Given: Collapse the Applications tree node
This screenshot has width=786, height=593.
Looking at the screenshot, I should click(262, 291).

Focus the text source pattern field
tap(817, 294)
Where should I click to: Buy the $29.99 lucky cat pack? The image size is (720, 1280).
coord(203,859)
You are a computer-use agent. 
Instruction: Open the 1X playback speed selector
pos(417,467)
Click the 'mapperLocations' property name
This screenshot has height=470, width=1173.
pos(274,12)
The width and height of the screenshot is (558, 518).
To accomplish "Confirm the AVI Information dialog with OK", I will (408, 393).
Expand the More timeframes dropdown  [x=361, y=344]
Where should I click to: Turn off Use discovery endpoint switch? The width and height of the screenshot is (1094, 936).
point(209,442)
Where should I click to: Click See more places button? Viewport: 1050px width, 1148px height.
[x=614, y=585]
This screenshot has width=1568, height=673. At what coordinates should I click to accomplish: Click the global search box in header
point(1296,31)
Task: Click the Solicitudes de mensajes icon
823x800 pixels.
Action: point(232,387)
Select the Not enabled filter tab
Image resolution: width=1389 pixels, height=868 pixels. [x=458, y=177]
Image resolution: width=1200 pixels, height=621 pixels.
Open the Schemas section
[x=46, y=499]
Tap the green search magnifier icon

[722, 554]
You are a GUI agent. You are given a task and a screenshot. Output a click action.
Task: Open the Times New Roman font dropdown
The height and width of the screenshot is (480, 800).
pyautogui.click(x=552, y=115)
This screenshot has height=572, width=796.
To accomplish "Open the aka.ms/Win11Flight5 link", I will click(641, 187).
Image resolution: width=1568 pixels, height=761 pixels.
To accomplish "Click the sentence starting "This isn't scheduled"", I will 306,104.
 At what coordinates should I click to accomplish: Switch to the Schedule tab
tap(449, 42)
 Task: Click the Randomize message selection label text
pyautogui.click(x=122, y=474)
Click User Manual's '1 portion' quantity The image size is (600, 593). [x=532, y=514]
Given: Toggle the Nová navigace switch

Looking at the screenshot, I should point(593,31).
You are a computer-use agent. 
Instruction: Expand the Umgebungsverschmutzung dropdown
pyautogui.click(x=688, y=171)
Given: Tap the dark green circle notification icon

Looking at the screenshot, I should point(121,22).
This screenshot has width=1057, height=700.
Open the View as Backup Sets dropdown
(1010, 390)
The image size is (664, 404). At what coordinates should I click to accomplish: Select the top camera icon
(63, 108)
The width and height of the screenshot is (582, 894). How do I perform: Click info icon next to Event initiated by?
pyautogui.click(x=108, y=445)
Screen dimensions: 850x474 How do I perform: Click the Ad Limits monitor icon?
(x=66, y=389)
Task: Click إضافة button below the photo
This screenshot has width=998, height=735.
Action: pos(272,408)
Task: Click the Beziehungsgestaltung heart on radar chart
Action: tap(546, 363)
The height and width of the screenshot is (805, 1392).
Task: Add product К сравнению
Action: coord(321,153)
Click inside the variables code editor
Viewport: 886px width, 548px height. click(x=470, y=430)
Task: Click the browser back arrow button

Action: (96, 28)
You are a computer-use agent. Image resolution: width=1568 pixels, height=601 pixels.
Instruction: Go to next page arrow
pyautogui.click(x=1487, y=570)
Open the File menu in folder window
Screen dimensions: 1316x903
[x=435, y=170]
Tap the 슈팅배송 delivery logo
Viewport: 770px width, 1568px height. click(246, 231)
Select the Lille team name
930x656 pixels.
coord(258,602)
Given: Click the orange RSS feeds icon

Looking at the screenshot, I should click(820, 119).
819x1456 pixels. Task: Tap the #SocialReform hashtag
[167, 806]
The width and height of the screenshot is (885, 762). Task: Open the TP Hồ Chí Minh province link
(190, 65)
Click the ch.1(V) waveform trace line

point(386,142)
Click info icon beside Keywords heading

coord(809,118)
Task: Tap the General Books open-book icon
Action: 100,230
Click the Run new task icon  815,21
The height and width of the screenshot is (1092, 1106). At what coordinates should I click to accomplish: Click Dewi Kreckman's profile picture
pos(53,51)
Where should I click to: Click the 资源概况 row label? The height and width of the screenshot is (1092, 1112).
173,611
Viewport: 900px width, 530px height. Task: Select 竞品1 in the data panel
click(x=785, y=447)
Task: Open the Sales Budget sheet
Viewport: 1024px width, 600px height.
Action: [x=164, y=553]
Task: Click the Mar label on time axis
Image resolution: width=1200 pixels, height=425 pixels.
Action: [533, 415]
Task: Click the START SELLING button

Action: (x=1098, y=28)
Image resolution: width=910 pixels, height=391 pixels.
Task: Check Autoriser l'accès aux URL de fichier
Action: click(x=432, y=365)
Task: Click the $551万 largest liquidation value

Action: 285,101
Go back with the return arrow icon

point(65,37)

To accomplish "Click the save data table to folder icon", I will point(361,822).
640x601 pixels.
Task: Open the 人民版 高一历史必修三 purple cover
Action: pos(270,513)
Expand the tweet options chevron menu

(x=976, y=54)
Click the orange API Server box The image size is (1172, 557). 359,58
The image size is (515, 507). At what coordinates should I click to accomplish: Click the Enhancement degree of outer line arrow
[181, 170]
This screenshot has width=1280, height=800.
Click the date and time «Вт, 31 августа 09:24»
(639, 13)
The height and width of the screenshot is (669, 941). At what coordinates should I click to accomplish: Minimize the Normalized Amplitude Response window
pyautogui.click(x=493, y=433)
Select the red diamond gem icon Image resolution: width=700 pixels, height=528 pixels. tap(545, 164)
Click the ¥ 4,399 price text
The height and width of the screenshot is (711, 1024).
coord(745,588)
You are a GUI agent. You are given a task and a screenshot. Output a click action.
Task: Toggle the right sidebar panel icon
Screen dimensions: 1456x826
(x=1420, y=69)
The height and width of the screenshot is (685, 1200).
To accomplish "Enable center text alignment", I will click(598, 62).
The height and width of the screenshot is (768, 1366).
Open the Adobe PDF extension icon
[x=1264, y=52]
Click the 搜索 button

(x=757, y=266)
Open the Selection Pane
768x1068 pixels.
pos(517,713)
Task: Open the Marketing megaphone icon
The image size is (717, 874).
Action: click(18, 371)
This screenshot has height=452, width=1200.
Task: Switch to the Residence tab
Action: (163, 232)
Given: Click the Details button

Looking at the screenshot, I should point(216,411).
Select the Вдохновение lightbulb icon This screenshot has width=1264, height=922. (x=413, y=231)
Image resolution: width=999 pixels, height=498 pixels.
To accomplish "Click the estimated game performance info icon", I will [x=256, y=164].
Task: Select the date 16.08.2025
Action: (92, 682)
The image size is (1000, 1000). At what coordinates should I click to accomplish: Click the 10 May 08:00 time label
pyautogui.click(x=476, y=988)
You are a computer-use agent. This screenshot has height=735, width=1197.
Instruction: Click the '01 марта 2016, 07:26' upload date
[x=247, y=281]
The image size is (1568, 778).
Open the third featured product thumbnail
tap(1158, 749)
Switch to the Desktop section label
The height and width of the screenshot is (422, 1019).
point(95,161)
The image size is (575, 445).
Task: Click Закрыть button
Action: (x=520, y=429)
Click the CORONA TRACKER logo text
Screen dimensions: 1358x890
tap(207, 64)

ABOUT THIS EXERCISE → Output exactly one stretch of the listing: from the line containing "Task: Click the Mar label on time axis" through the line containing "Click the ¥ 4,399 price text", both end lines included.

WRITTEN ANSWER →
Task: Click the Mar label on time axis
Image resolution: width=1200 pixels, height=425 pixels.
Action: [533, 415]
Task: Click the START SELLING button

Action: (x=1098, y=28)
Image resolution: width=910 pixels, height=391 pixels.
Task: Check Autoriser l'accès aux URL de fichier
Action: click(x=432, y=365)
Task: Click the $551万 largest liquidation value

Action: 285,101
Go back with the return arrow icon

point(65,37)

To accomplish "Click the save data table to folder icon", I will point(361,822).
640x601 pixels.
Task: Open the 人民版 高一历史必修三 purple cover
Action: pos(270,513)
Expand the tweet options chevron menu

(x=976, y=54)
Click the orange API Server box The image size is (1172, 557). 359,58
The image size is (515, 507). At what coordinates should I click to accomplish: Click the Enhancement degree of outer line arrow
[181, 170]
This screenshot has width=1280, height=800.
Click the date and time «Вт, 31 августа 09:24»
(639, 13)
The height and width of the screenshot is (669, 941). At what coordinates should I click to accomplish: Minimize the Normalized Amplitude Response window
pyautogui.click(x=493, y=433)
Select the red diamond gem icon Image resolution: width=700 pixels, height=528 pixels. tap(545, 164)
Click the ¥ 4,399 price text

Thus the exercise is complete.